I raise cornish X broilers. My birds get around half of their feed from foraging (I run them loose with my layers) and they eat layer ration instead of grower or finisher ration. It takes my birds 4 months to get to my 3-5 lb. target range. But it doesn't cost any more to feed. Once I get them past 2 weeks of age, I almost never have any health problems with any of them. Short of predators, I almost never loose a bird. The birds are heavily muscled and extremely lean, I've had people say they've never had a bird that lean. Yet they're still nice and tender. I've noticed that they do taste different, and it's got to be what they're foraging because these are the same birds going to the big commercial growers.
On the legume foraging, and how long during the year it would last, depending on where she is in Maine, given that the hogs are eating the leaves/stems and not so much interested in the pods, she would have a lot longer than 2-3 months if she rotates paddocks. If the pigs are eating the young barley when it's really sweet, then she should get more than 2-3 months out of that crop too as long as she rotates paddocks.
What I'd do would be to plant the paddock as soon as the hogs are moved out of it. Just keep moving the pigs around and planting right behind them. If the pigs like the peas nice and tender in warm weather it should take about a month for them to get 18"-24" tall. That's the ideal size for large tender pea leaves and stems.
I grow pea threads for restaurants and it usually takes 1-2 weeks for the younger threads, 2"-3" tall, and a month or so until they're big enough to harvest the leaves for salad greens. Having eaten a lot of those kinds of greens, I can understand why the pigs would like them. They're very good. I almost don't even bother growing peas for pods anymore.
You'll find an overview of this particular study here:
ReplyDeletehttp://mysare.sare.org/mySARE/ProjectReport.aspx?do=viewRept&pn=FNE09-674&y=2009&t=2
you'll find the final documents here:
http://mysare.sare.org/mySARE/ProjectReport.aspx?do=viewRept&pn=FNE09-674&y=2009&t=1
I called Ms.
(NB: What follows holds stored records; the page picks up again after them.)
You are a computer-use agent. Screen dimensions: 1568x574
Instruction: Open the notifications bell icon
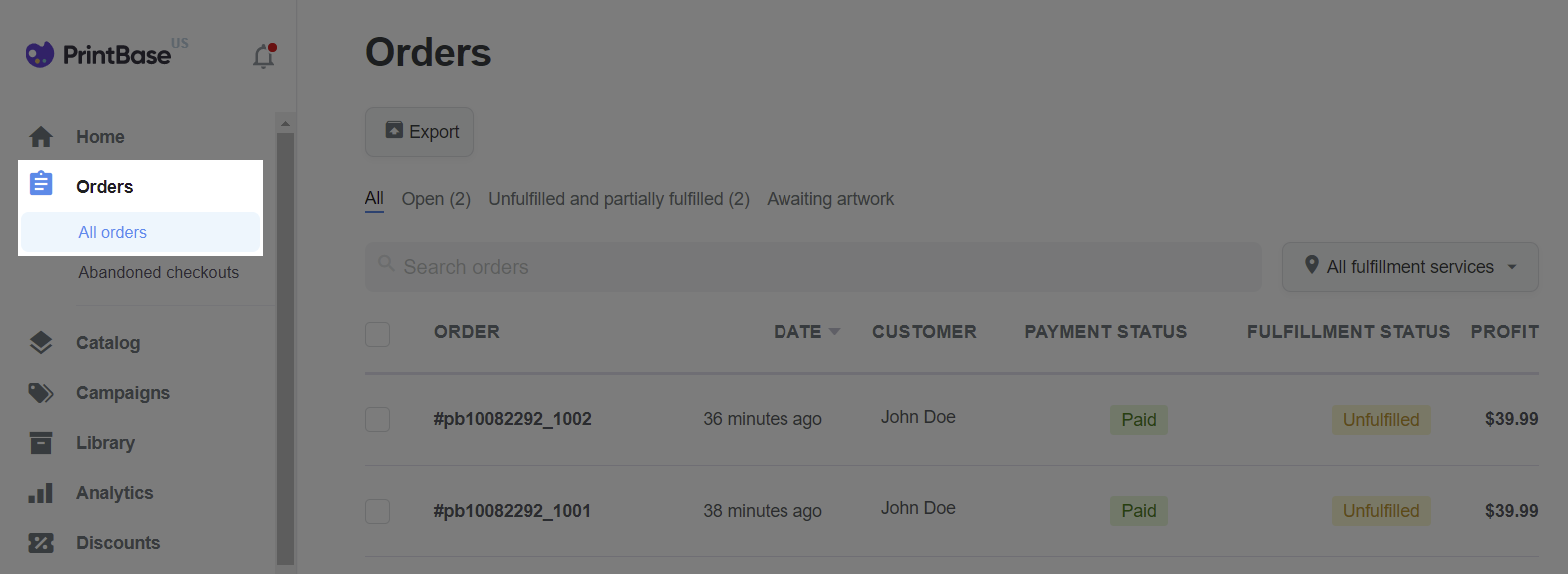tap(264, 56)
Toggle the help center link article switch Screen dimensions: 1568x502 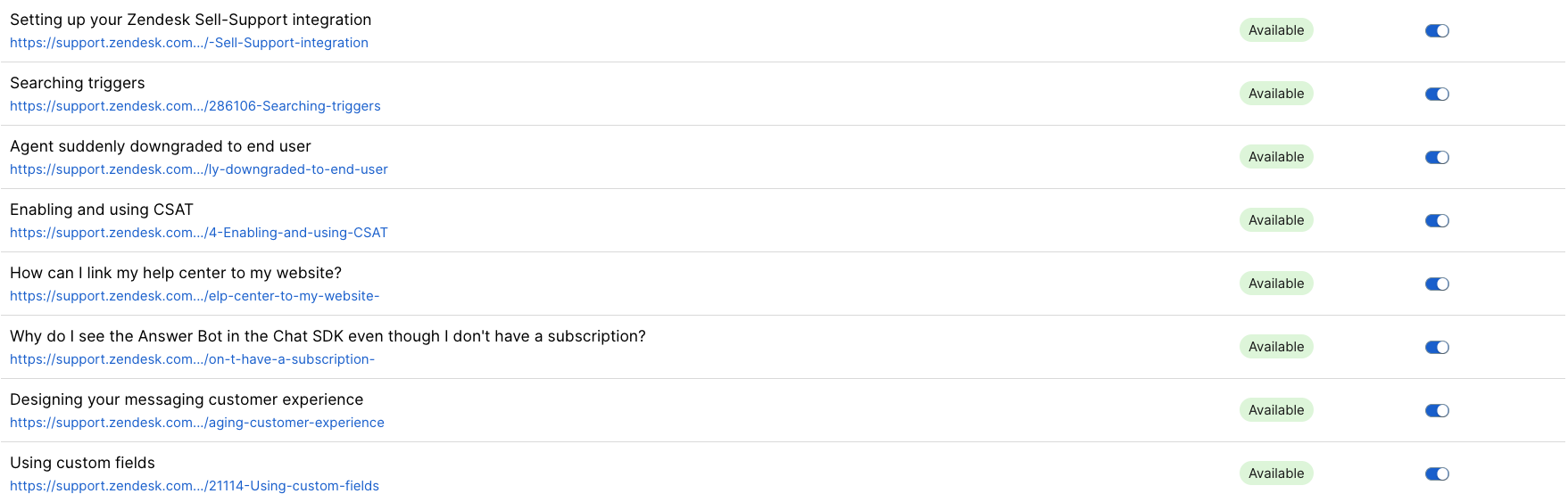(1437, 284)
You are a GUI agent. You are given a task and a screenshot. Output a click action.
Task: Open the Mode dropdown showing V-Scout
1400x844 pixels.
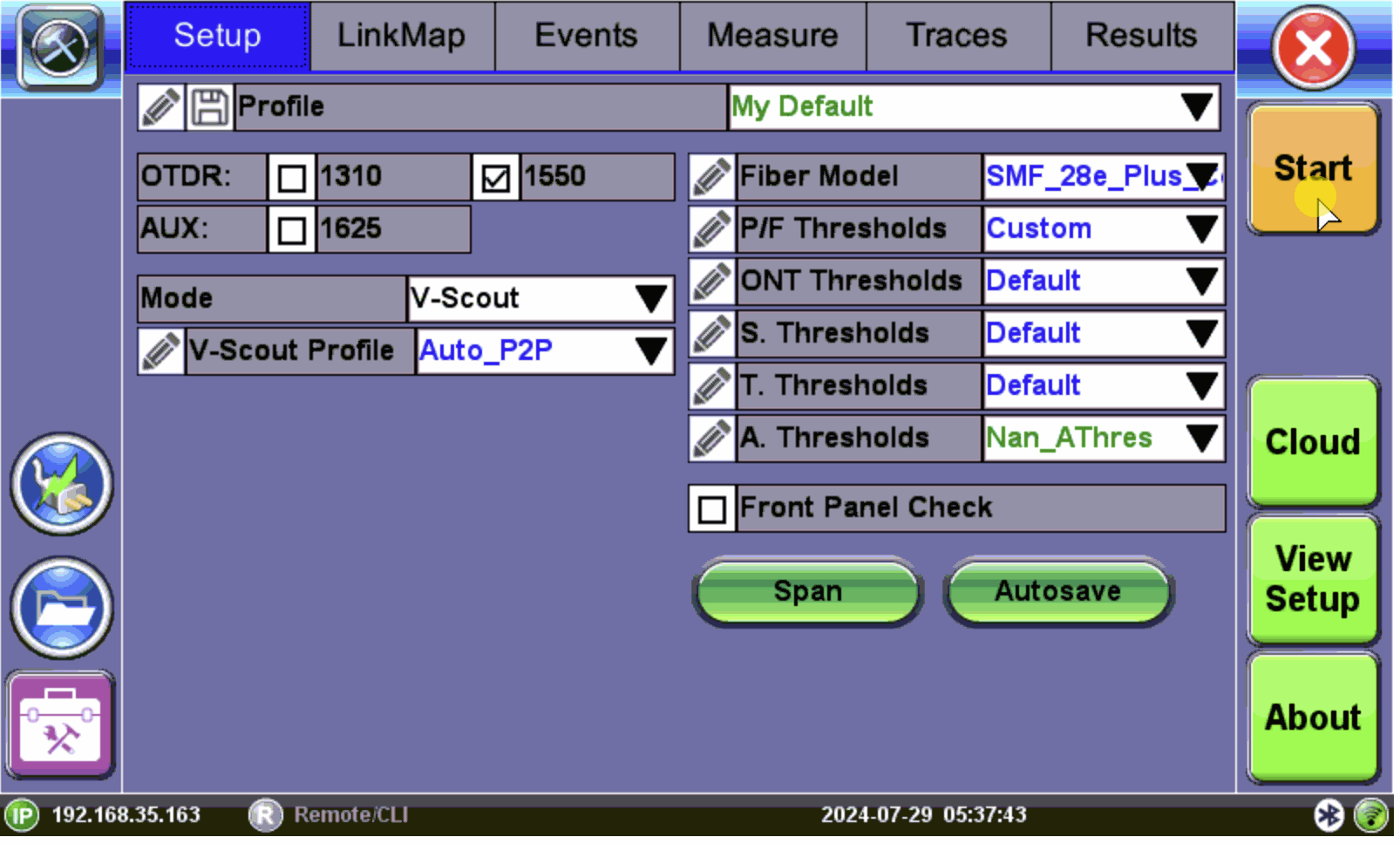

Tierney today and talked to her for a few minutes; she said that the gain experienced towards the end of the growout wasn't as close as the first weight gain was, and that she attributed that to a variety of factors; competition between the hogs for the little bit of prepared feed that they were fed, differences in the age and composition of the foliage, etc.
She also said that she regretted not raising a group of hogs on dirt as a control. The pastured hogs - the ones one grass - could have gotten some benefit from that as well.
I appreciate her work on this.
And it's interesting to note that feeding pigs off pasture was more expensive than feeding them via feed.
ReplyDeletethat's not the conclusion I would have thought they'd come up with.
I was also surprised that the pastured pigs ended up costing slightly more. It looks like the primary factor was that the incremental cost of the seed and the ultimate seed crop production was not converted efficiently enough to outweigh the amount of grain it would have taken to finish the hogs. Grain for control pigs cost $319, seed and grain for experimental pigs cost $307, roughly the same. But avg meat/hog was lower by 20lbs for the experimental. The lighter weight helped offset some slaughter costs, but not enough to account for the lower weight gain.
ReplyDeleteMaybe a higher protein forage like peanuts or something would lead to greater weigh gain and feed conversion on pasture? Maybe better use of the forage through higher stock densities and more rapid rotations (as she notes in the write-up)?
Very interesting experiment, thanks for sharing.